Thursday, June 23, 2022

Yup...

 




You may be stuck paying high gas prices for years as a global metals shortage sabotages the electric car revolution


'Metals are quickly becoming the new oil as fossil fuels are phased out and replaced with clean energy and electric cars."

"The green energy transition relies on mining to produce enough lithium, cobalt, and nickel for  the expected boom in solar panels, wind turbines, and electric car batteries over the next decade."

"The only problem is that most of those metals are already in short supply. Paltry investments by governments in mining, the complexity of recycling rare metals, and geopolitical trade squabbles are already hampering metal production."

"...Developing mining projects takes time, and there is a real risk we’re not starting early enough.”

"The booming interest in electric vehicles over the next decade will see demand for lithium—a crucial metal in EV battery manufacturing—increase 40 times, according to a report last year from The International Energy Agency, a global energy watchdog. Demand for other metals used in batteries and solar panels, like graphite, cobalt, and nickel, is expected to multiply 20 to 25 times current levels."

"And as many as nine metals and rare earth elements critical to manufacturing LED lights are byproducts of aluminum, copper, zinc, and lead production."

"Unless more investment is redirected towards these processes, the production of byproduct metals will fail to keep up with rising demand."

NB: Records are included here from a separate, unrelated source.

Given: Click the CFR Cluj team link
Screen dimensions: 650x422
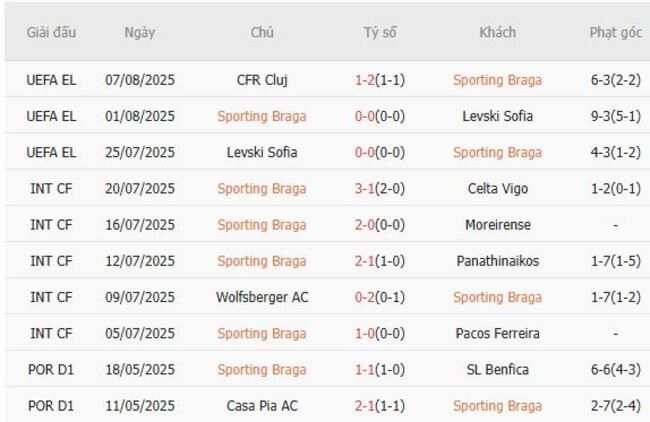Looking at the screenshot, I should point(261,79).
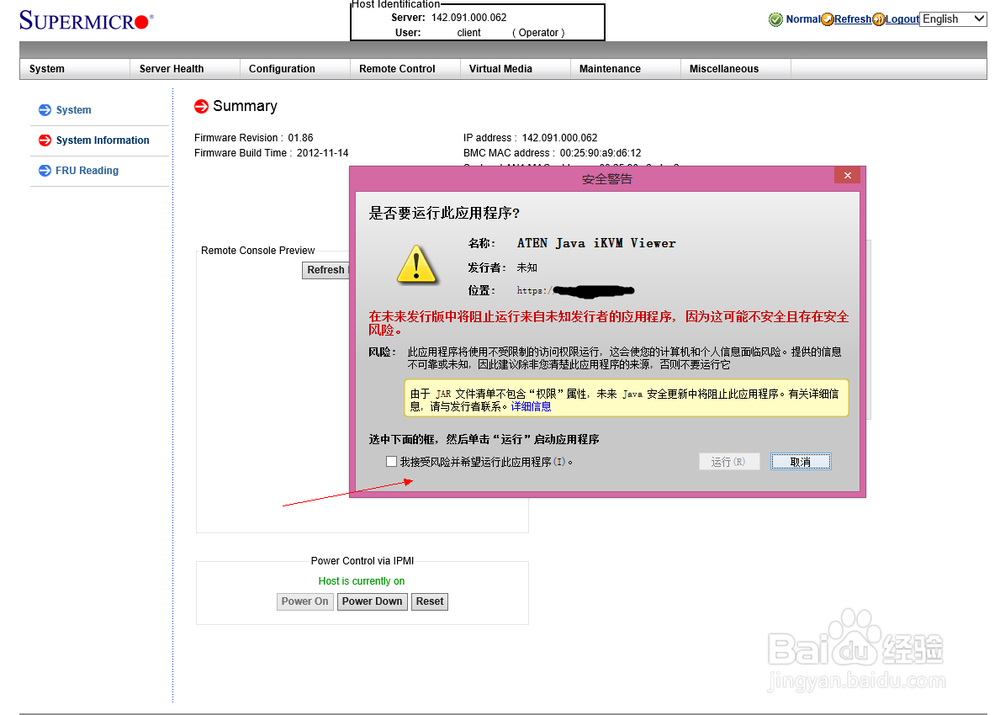Image resolution: width=1000 pixels, height=715 pixels.
Task: Click the green Normal status icon
Action: (775, 19)
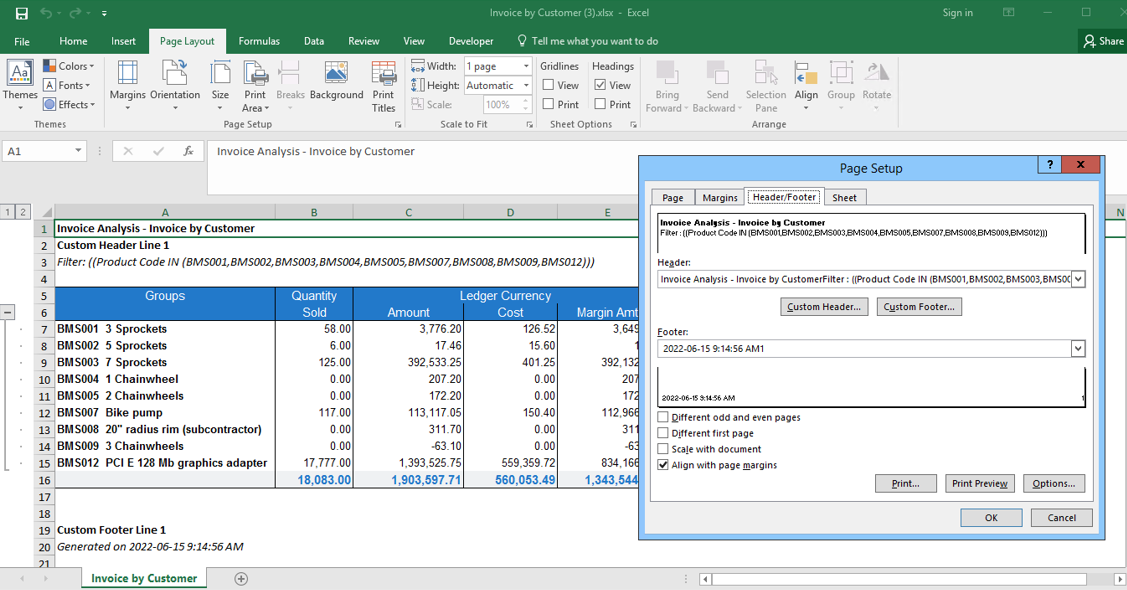Click the Custom Header button
The height and width of the screenshot is (590, 1127).
click(824, 307)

“That investment in the downstream is not being matched by investment in the upstream,” Schloustcher said. “There's a very precarious supply-demand imbalance for the critical minerals that are the inputs that enable these technologies.”

"China controls 80% of the global rare earth metal refining industry. While the U.S. has ramped up its own domestic production targets, China’s dominance means that the West risks being cut out of the supply chain entirely."

"Last year, China tightened regulations on rare earth exports to the U.S., and implemented laws that gave Beijing more control over global supply chains. In 2019, the U.S. received 80% of its rare earth minerals from China, while Europe depended on China for 98% of its supply."

“A great many factors influence the potential for shortages,” a U.S. Geological Survey spokesperson told Fortune. “International trade tensions and conflict are well-known reasons, but there are many other possibilities. Disease outbreaks, natural disasters, and even domestic civil strife can affect a country’s mineral industry and its ability to export mineral commodities to the U.S.”